Frosted Fish Tank Rick Burris
I bought a old fish tank and the back texture glass was painted like this. Looks like it was painted and put in the freezer. Who can help me find out what it is and how to do this.It is really cool looking and looks good with a little light behind the tank. The art teacher here at school did not know but he would like to know too.
Milly’s reply: Good question Rick. It’s a bit hard to see from your photo what exactly is going on, so I’ll give you a couple of answers – you never know, one might be right!
If those lines are like lead came, it could be a product/technique called Stained Glass Overlay, which bonds lead and colored mylars to a tempered glass surface and can impart a plastic texture to the surface. Not a favorite for traditional leaded glass artists making lead glass windows, but hey, each to his/her own.
Another guess is Krinklglas – specialists in decorative fiberglass reinforced plastics. Have a look at their website and see what you think – http://www.krinklglas.com.
Looks like a good environment for fish to float around in whatever it is. Anyone with other ideas on the texture glass, let us know.
Cleaning Glass From Antique Windows
I recently had a request from a lady in PA. Her husband bought an old church years ago. What was left of the last stained glass window recently fell apart. She sent me the pieces so that I could make something new with it as a surprise for her husband. The glass, especially the side that was apparently outside, has dirt and grime that I have been unable to scrub off. Do you know of any special cleaner or solution that might help? Janet
Wow, this makes me wonder what’s in the air to make them this dirty! A bit basic, but have you tried soaking the glass in water and detergent for a few hours before trying the scrubbing?
If that still doesn’t work, I always use isopropyl – rubbing alcohol – to clean my glass, although I have to say I haven’t been faced with dirty windows like these before! You can always mix it with vinegar – a cup of isopropyl, a cup of water and a tbsp of vinegar – but I think using it neat in this circumstance would be more effective. Use in a well ventilated space as directed by manufacturers.
I’d be interested to see what new stain glass window emerges from these fragments…
How is Stained Glass Made?
I’m doing a project on cathedrals…and stain glass windows are pretty important so I wanted to explain how they are made…and I wanted to put it in simpler terms..if you know what I mean…..how would you word it? Thanks Hayly
Hi Hayly, thanks for your query. I’ve got lots of information this on my site, including lots of photos covering the various steps you need to take – you could check it out here: How To Make Stained Glass.
Alternatively, here’s a quick whizz through – create a full scale coloured design – called a ‘cartoon’- and make a cutline from it; choose the colours you want from sheets of coloured glass and cut all the individual pieces out from your cutline with an oil-filled glass cutter, leaving a 2mm channel for the heart of the lead in between each piece. Then start leading, using different widths of lead to suit your design. Next step soldering, heating the solder up on each joint and melting it.

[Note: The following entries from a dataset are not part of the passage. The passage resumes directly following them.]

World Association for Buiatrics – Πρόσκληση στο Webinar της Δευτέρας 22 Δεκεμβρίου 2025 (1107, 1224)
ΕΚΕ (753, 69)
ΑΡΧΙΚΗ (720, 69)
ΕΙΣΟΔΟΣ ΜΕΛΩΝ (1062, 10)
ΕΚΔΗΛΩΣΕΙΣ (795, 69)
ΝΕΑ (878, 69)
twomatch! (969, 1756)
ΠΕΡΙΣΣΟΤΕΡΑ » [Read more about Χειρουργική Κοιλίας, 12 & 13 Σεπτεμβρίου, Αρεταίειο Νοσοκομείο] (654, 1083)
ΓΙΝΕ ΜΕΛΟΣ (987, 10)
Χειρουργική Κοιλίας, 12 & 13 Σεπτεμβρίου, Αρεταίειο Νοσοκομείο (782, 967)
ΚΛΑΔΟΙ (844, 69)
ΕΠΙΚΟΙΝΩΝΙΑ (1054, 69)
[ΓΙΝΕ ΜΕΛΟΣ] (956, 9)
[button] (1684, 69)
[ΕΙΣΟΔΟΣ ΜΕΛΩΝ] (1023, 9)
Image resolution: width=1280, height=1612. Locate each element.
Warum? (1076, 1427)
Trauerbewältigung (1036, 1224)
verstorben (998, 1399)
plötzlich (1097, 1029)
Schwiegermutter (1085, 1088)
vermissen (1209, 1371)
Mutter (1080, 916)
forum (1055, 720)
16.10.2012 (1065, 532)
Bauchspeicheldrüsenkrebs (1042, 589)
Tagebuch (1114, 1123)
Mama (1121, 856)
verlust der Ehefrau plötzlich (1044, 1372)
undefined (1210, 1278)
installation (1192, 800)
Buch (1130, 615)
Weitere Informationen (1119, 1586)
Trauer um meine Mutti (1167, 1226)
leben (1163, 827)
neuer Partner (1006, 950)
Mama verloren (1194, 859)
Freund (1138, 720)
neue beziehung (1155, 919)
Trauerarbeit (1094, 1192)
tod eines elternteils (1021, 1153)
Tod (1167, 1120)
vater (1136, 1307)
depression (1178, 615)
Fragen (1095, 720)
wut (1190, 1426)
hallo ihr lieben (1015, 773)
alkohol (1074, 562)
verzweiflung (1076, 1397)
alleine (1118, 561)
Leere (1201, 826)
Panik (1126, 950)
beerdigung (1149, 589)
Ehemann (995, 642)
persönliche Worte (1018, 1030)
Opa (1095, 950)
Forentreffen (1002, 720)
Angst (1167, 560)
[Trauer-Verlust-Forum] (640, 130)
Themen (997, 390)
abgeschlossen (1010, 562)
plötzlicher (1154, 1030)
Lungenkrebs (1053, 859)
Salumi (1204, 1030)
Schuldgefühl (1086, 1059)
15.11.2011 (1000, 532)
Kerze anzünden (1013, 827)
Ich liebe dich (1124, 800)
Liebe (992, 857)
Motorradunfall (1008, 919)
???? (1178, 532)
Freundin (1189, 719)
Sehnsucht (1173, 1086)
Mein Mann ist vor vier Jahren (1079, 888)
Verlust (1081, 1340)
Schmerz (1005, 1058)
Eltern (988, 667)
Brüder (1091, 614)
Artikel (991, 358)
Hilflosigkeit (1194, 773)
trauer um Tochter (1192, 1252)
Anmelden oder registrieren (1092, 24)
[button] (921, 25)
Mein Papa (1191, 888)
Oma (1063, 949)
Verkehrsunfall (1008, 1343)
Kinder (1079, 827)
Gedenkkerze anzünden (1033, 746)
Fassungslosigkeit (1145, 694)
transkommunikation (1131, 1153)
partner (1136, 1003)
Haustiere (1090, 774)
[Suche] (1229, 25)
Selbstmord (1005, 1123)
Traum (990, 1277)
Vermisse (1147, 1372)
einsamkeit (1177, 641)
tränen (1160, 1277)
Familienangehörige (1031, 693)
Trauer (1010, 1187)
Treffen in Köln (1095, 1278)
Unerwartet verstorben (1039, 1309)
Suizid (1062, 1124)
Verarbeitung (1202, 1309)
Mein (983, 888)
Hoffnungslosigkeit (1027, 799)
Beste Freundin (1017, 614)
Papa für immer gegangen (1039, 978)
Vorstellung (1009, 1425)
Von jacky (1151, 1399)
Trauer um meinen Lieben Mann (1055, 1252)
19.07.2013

This is followed by the messy cementing; filling the gaps under the flanges with leaded light cement to strengthen your panel. Clean it up and wait for it to dry for three days before the final polish with graphite. Simple!
I would like to use simple glass panels when we replace our stair railing which is open. Can I fuse glass to strengthen it? Linda
Milly’s reply: Hi Linda, it’s the dreaded health and safety question! I’m not sure if the regulations are the same as in the UK, but here tempered glass is required for anything under 800mm. So your stairs would come in under that height – I’m usually sniffy about regulations, but this is obviously a sensible one! Tempering glass means that if it does break, it will break safely and not in lethal shards. It’s also 5X stronger than regular float glass, so less likely to break in the first place.
The tempering is done in a toughening kiln – the glass is heated and cooled extremely quickly, forming an outside protective skin.
With regard to fused glass – this in itself doesn’t strengthen the glass or make it safe when it breaks. What you would have to do in this case is to make your fused panel/s, and then get them laminated to a sheet of tempered glass using the pouring method. You can get a specialised glass company to do this for you. Don’t forget the holes for the fixings, and ask the company before you start fusing glass for their advice on how to go about it.
Toughening glass that has been fused is fraught with difficulty due to the uneven thicknesses that normally occur. Many glass tempering companies won’t touch this kind of work because they fear that the glass will explode in the kiln and ruin their expensive equipment.
It’s all a bit confusing, but there is a way through the minefield! Good luck with it all. I’m really interested in these structural dilemmas, so let me know how you get on.